The degree of Master of Science by the thesis submitted is approved by the Administrative Board of the Institute of Graduate Programs, Karabuk University.

Prof. Dr. Hasan SOLMAZ ……… Director of the Institute of Graduate Programs

“I declare that all the information within this thesis has been gathered and presented in accordance with academic regulations and ethical principles and I have according to the requirements of these regulations and principles cited all those which do not originate in this work as well.”

ABSTRACT

M. Sc. Thesis

DESIGN AND IMPLEMNTATION OF AN EDUCATIONAL AM RECEIVER WITH FPGA USING SDR TECHNIQUES

Ali Ibrahim Khalifa HANDER

Karabük University Institute of Graduate Programs

Department of Electrical and Electronic Engineering

Thesis Advisor:

Assist. Prof. Dr. Bilgehan ERKAL January 2021, 102 pages

In this study, an AM receiver is designed and implemented in FPGA using SDR techniques. The main purpose of the study is to provide a cheap and simple FPGA based platform for education of SDR basics. Firstly in the study, a simulation environment is set using MATLAB scripts. A set of test signals are recorded and used to generate an AM test signal using MATLAB scripts. The signal is used in simulation and test of FPGA implementation. Simulation code is also used as a framework in the VHDL design of the FPGA based SDR system. Another MATLAB script is written to analyze the test and simulation results and make a comparison. Where the results obtained from those tests on the two signals, it proved that the tests with the signal A1 are better than the tests with the signal A2, as the higher SNR ratio means the better. When comparing the actual real-world values with the simulations for each test signal, it is noted that the real-world SNR results are slightly lower than the simulations SNR. Where test results provided a SNR higher than

20dB, which is an acceptable level for an AM receiver. Where, test and simulation results prove FPGA AM RX system a useful candidate for AM demodulation and reception. The designed and implemented FPGA AM RX system is also a good utility in the education of basic SDR principles which is the main focus of this study.

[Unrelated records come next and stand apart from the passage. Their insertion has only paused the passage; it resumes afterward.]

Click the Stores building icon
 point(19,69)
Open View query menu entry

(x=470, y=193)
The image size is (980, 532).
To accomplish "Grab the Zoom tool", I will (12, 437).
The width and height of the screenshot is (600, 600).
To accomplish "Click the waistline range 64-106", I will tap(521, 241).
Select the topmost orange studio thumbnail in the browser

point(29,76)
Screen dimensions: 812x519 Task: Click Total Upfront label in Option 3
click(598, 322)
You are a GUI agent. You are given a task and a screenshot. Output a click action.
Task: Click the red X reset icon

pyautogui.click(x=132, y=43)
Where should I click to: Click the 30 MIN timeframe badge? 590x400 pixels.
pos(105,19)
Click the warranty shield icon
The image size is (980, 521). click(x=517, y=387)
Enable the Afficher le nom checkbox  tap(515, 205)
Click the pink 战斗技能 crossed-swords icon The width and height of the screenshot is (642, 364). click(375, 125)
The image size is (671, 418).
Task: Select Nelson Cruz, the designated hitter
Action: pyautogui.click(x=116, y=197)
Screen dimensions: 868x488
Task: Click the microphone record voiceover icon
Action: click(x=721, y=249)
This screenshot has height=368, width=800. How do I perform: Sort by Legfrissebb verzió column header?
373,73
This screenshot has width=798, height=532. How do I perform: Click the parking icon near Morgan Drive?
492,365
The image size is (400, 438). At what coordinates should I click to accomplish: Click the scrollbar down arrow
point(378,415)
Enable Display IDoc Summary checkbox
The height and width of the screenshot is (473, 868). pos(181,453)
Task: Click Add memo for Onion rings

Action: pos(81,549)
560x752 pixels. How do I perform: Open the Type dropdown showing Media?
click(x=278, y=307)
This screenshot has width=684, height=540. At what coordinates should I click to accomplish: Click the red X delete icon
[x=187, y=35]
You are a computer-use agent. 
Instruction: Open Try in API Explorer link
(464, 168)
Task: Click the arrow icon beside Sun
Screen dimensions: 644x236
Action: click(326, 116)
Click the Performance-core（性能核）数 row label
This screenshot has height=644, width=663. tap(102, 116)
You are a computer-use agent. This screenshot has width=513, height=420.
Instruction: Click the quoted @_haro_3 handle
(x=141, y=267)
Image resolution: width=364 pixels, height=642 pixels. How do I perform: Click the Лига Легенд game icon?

Key Words : SDR, FPGA, VHDL, SNR, MATLAB, RX, AM. Science Code : 90523

ÖZET Yüksek Lisans Tezi

SDR TEKNİKLERİNİ KULLANARAK FPGA İLE EĞİTİM AMAÇLI BİR ALICININ TASARIMI VE UYGULANMASI

Ali Ibrahim Khalifa HANDER

Karabük Üniversitesi Lisansüstü Eğitim Enstitüsü

Elektrik-Elektronik Mühendisliği Anabilim Dalı

Tez Danışmanı:

Dr. Öğr. Üyesi Bilgehan ERKAL Ocak 2021, 102 sayfa

Bu çalışmada, bir AM alıcısı, SDR teknikleri kullanılarak FPGA'da tasarlanmış ve uygulanmıştır. Çalışmanın temel amacı, SDR temellerinin eğitimi için ucuz ve basit bir FPGA tabanlı platform sağlamaktır. İlk olarak çalışmada MATLAB betikleri kullanılarak bir simülasyon ortamı oluşturulmuştur. MATLAB komut dosyalarını kullanarak bir AM test sinyali oluşturmak için bir dizi test sinyali kaydedilir ve kullanılır. Sinyal, FPGA uygulamasının simülasyonunda ve testinde kullanılır. Simülasyon kodu, FPGA tabanlı SDR sisteminin VHDL tasarımında bir çerçeve olarak da kullanılır. Test ve simülasyon sonuçlarını analiz etmek ve bir karşılaştırma yapmak için başka bir MATLAB betiği yazılmıştır. İki sinyal üzerinde yapılan bu testlerden elde edilen sonuçlar, daha yüksek SNR oranı daha iyi anlamına geldiğinden, sinyal A1 ile yapılan testlerin A2 sinyali ile yapılan testlerden daha iyi olduğunu kanıtlamıştır. Gerçek gerçek dünya değerleri her bir test sinyali için simülasyonlarla karşılaştırılırken, gerçek dünya SNR sonuçlarının simülasyon

SNR'sinden biraz daha düşük olduğu not edilir. Test sonuçlarının, bir AM alıcısı için kabul edilebilir bir düzey olan 20dB'den daha yüksek bir SNR sağlaması durumunda. Test ve simülasyon sonuçları, FPGA AM RX sisteminin AM demodülasyonu ve alımı için yararlı bir aday olduğunu kanıtladı. Tasarlanan ve uygulanan FPGA AM RX sistemi, bu çalışmanın ana odak noktası olan temel SDR ilkelerinin eğitiminde de iyi bir yardımcı programdır.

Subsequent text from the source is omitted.